[Item-finding records]
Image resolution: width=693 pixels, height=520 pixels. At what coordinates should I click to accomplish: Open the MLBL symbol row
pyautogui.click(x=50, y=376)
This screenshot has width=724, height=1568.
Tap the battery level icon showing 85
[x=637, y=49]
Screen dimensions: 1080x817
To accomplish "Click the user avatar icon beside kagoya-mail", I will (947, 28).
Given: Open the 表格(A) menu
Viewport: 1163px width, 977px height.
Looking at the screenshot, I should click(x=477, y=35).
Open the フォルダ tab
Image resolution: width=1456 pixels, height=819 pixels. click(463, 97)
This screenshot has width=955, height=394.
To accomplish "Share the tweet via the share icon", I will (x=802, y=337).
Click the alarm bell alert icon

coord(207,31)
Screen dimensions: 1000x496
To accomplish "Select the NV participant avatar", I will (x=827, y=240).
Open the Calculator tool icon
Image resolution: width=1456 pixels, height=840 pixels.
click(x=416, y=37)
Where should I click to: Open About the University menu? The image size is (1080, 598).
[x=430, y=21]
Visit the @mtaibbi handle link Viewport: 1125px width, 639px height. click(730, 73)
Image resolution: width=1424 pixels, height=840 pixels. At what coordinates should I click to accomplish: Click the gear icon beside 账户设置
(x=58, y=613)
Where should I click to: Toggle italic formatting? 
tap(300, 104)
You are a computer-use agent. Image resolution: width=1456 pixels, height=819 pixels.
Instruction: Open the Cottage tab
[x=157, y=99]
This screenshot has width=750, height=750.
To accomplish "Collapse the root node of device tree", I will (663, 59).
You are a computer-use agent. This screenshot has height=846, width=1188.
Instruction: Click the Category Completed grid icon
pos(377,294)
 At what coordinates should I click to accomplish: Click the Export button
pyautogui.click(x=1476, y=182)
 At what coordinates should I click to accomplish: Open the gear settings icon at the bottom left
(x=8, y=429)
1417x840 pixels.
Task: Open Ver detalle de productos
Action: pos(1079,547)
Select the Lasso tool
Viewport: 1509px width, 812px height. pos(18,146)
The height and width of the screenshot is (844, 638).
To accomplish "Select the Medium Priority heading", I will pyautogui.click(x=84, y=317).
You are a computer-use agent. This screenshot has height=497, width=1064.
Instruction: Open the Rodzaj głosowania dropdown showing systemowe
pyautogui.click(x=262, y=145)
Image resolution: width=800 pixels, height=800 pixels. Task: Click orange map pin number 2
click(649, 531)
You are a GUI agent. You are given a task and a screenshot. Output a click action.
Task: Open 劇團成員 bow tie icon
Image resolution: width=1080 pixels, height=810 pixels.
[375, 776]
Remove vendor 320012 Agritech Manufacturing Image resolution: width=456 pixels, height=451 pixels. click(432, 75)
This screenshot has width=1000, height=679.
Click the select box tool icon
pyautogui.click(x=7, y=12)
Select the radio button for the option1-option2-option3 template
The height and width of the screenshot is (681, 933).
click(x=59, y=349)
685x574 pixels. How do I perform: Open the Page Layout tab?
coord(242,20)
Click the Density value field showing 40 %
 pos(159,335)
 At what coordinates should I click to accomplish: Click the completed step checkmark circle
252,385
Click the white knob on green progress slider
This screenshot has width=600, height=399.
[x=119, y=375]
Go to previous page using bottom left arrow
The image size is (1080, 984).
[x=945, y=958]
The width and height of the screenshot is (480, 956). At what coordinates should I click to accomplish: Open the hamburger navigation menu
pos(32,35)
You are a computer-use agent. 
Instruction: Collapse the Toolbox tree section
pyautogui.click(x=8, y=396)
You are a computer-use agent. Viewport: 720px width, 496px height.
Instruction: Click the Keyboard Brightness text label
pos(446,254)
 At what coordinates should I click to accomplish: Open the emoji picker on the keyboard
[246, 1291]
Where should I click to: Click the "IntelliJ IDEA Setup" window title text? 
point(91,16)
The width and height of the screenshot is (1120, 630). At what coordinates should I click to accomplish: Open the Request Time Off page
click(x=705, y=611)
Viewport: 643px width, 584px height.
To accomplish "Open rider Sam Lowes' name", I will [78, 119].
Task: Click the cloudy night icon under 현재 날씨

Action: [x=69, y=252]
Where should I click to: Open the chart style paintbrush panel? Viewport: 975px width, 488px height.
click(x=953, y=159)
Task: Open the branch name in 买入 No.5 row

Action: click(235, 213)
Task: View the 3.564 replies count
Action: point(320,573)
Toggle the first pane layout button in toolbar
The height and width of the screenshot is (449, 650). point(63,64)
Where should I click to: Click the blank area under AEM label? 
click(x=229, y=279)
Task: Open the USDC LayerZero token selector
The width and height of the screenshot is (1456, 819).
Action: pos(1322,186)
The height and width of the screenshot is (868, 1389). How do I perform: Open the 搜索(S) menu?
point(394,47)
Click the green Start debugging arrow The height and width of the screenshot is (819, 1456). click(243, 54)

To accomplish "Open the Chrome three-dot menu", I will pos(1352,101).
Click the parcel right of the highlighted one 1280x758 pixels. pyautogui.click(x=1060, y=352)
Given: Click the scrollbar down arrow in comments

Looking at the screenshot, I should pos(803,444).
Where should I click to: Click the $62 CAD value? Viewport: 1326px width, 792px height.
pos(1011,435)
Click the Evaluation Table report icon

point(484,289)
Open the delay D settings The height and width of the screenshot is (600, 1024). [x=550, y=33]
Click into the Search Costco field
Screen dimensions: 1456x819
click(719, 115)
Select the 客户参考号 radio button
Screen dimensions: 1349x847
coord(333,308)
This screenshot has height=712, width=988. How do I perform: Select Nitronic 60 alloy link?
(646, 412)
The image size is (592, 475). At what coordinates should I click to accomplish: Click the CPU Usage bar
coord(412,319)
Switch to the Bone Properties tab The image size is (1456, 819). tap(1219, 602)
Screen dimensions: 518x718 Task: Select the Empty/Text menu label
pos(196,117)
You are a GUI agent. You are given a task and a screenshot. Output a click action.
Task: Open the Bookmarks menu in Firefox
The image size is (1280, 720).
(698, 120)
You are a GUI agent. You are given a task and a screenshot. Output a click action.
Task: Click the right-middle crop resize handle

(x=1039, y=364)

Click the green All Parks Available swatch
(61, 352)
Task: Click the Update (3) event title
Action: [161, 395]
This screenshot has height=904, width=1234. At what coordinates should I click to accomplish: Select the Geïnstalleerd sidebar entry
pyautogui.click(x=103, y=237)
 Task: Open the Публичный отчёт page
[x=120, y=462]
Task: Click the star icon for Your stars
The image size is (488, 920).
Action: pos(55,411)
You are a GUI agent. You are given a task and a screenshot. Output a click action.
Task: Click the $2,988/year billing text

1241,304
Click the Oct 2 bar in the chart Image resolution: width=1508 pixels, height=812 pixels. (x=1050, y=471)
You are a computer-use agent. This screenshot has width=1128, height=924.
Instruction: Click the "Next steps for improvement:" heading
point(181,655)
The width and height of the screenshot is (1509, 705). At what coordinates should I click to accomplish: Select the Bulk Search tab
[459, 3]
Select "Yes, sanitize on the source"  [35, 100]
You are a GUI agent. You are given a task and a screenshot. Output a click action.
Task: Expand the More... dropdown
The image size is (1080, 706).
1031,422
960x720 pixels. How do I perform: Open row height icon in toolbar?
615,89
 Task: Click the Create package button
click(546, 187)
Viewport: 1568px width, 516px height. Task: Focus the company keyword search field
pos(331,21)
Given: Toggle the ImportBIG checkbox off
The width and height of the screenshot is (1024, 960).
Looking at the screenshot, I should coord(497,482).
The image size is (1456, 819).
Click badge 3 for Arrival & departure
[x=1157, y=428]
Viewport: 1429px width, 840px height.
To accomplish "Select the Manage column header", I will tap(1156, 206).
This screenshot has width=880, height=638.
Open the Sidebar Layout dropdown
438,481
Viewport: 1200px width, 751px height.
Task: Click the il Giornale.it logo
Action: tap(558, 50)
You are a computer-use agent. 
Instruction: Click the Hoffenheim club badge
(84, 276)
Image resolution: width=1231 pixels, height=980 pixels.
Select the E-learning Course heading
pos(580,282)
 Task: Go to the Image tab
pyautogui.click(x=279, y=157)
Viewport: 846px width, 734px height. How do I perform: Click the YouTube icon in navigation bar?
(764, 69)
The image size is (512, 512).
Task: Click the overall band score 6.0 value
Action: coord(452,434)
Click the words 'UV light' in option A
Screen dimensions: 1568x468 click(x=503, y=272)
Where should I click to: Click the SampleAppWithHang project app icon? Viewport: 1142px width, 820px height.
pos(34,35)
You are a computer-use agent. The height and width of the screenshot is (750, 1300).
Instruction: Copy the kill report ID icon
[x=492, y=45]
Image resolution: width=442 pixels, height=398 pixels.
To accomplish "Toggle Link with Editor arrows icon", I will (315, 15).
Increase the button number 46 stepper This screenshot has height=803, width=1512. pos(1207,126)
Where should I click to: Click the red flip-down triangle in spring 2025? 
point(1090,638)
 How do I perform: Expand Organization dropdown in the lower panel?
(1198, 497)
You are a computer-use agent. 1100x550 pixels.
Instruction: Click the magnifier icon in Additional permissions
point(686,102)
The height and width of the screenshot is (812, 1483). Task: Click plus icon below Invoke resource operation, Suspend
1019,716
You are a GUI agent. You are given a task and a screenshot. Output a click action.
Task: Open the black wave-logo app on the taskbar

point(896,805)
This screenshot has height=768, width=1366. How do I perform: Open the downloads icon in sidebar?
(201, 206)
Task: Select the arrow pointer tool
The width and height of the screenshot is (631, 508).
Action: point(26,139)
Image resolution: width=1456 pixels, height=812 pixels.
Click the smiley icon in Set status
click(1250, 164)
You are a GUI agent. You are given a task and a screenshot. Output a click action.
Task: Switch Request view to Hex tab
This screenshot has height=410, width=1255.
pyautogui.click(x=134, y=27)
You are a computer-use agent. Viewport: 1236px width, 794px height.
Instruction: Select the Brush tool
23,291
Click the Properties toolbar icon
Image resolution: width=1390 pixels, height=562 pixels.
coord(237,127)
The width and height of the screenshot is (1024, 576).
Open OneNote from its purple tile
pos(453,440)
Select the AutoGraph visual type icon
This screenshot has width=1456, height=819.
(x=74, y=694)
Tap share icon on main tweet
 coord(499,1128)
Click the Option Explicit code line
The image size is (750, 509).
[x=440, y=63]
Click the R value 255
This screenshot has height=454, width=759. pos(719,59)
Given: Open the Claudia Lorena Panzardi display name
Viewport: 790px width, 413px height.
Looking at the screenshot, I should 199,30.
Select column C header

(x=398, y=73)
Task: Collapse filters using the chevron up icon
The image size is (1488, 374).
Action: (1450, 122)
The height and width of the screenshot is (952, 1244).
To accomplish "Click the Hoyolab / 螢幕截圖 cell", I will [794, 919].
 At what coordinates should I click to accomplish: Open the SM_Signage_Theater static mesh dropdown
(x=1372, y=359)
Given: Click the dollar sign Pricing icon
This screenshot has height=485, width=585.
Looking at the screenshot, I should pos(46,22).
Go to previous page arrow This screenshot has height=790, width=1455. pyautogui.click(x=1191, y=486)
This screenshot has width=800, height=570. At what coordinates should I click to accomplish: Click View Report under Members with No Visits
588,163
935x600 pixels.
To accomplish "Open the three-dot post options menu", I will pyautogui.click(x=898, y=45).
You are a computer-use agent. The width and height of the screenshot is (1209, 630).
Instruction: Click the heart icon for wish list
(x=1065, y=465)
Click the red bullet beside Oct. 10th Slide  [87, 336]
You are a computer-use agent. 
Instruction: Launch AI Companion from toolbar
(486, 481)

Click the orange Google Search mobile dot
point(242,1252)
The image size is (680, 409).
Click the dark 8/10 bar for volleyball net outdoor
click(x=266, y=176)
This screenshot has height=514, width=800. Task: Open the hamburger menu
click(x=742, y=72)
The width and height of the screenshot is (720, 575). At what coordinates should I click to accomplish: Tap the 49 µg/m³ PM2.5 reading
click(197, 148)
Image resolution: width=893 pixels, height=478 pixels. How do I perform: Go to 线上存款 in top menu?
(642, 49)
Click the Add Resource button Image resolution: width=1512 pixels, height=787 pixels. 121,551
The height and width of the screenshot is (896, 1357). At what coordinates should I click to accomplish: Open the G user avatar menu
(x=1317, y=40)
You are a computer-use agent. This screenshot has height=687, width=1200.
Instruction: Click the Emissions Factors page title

▶ **TASK DESCRIPTION**
Pull out every line above that contains the word "number" and copy each of those lines in full. Case counts when matching.

▶ **CORRECT RESPONSE**
Image resolution: width=800 pixels, height=800 pixels. Task: Click orange map pin number 2
Increase the button number 46 stepper This screenshot has height=803, width=1512. pos(1207,126)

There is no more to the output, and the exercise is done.